[Instructions to follow] Beginning with the line where "Image resolution: width=1257" appears, restate each line word for word until the data ends. Pictures do not go in.

Segment Start: The records

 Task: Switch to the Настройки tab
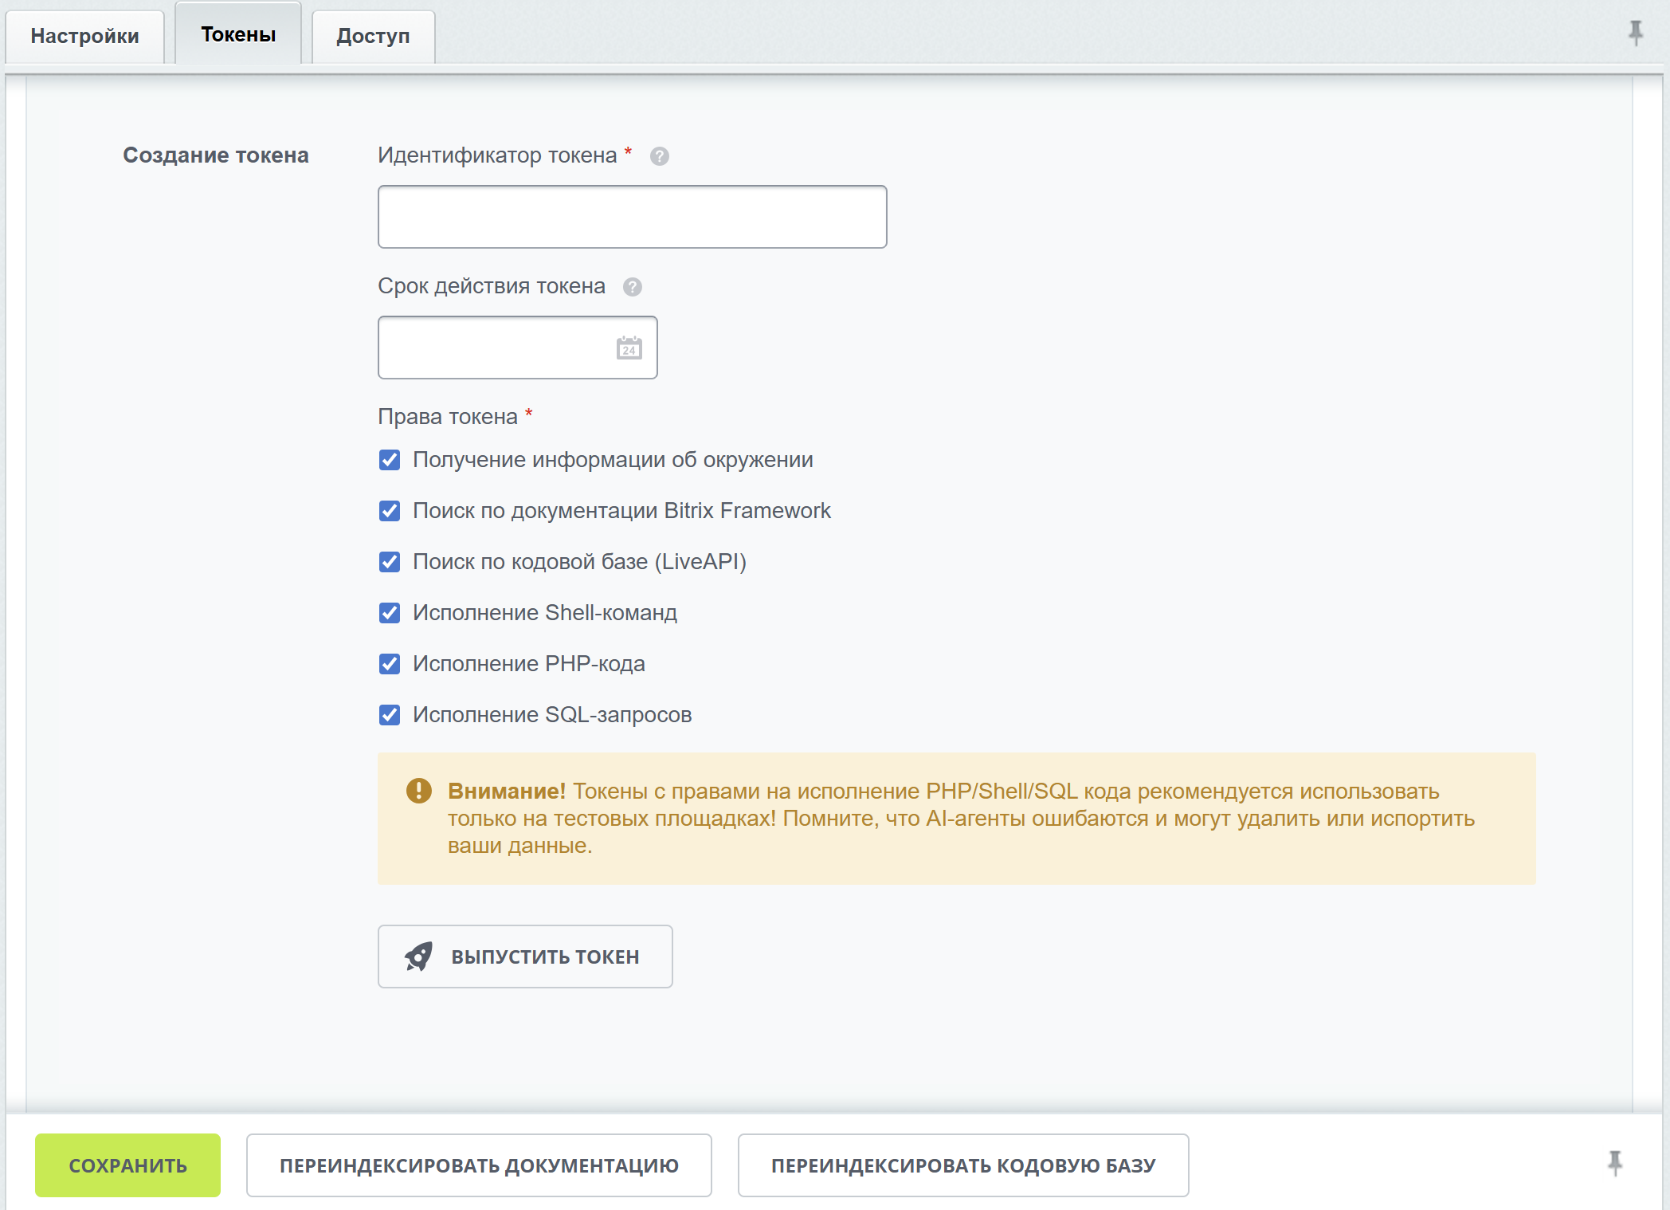coord(84,36)
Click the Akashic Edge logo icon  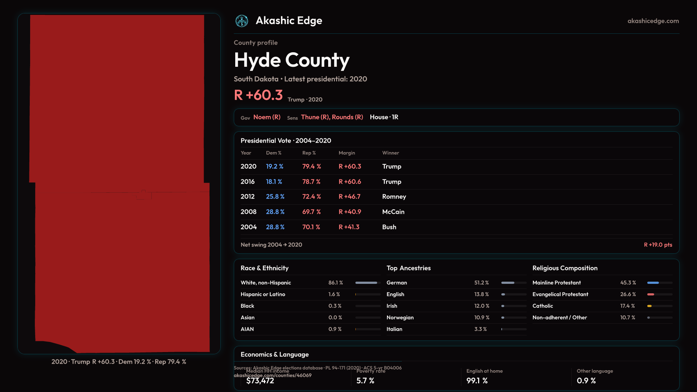(x=241, y=21)
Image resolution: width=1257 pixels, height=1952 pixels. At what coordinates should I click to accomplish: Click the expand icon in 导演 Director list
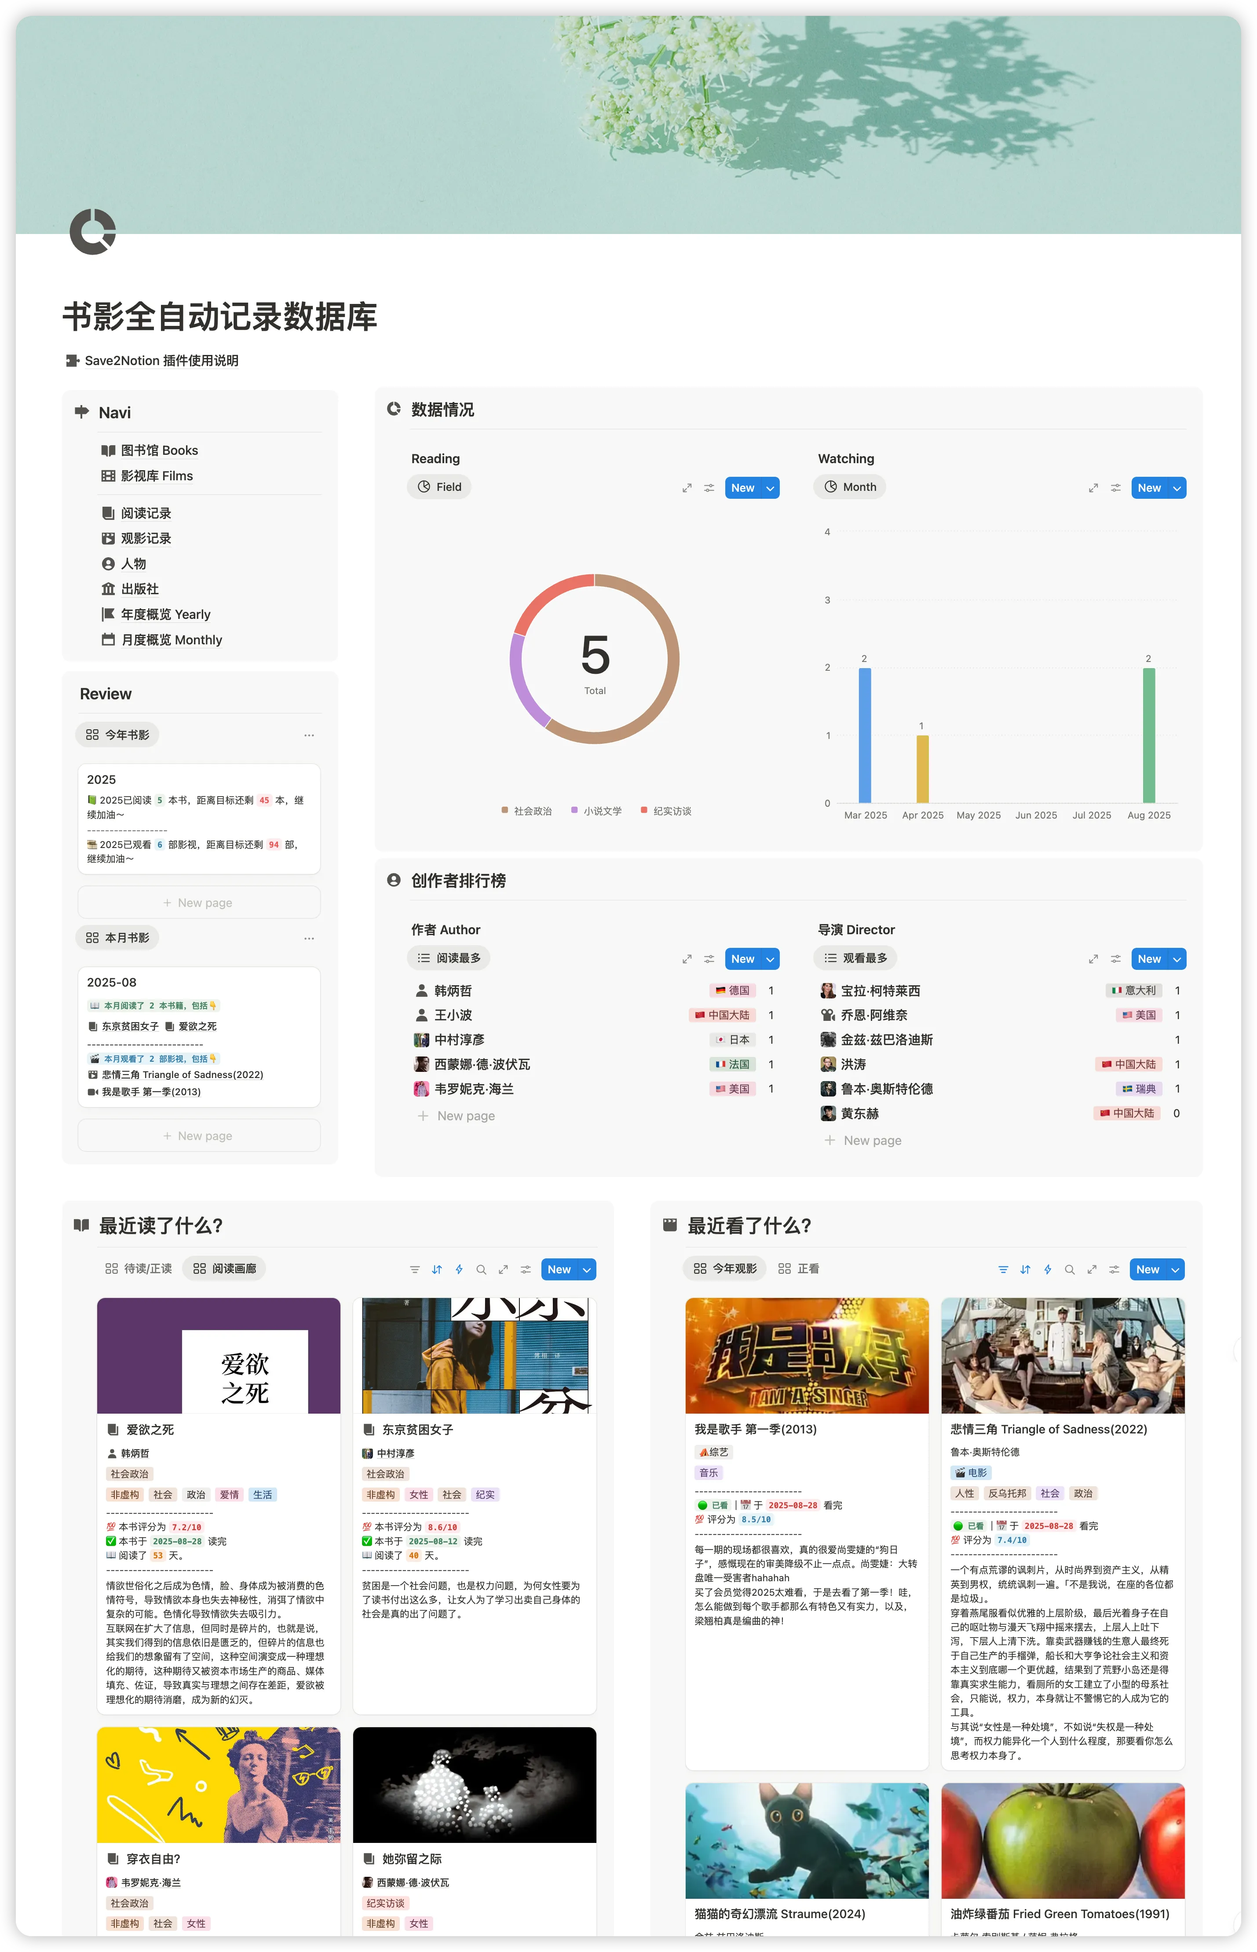(x=1093, y=959)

Segment End: The records

[Your solution]
Image resolution: width=1257 pixels, height=1952 pixels. At what coordinates should I click to accomplish: Click the expand icon in 导演 Director list
(x=1093, y=959)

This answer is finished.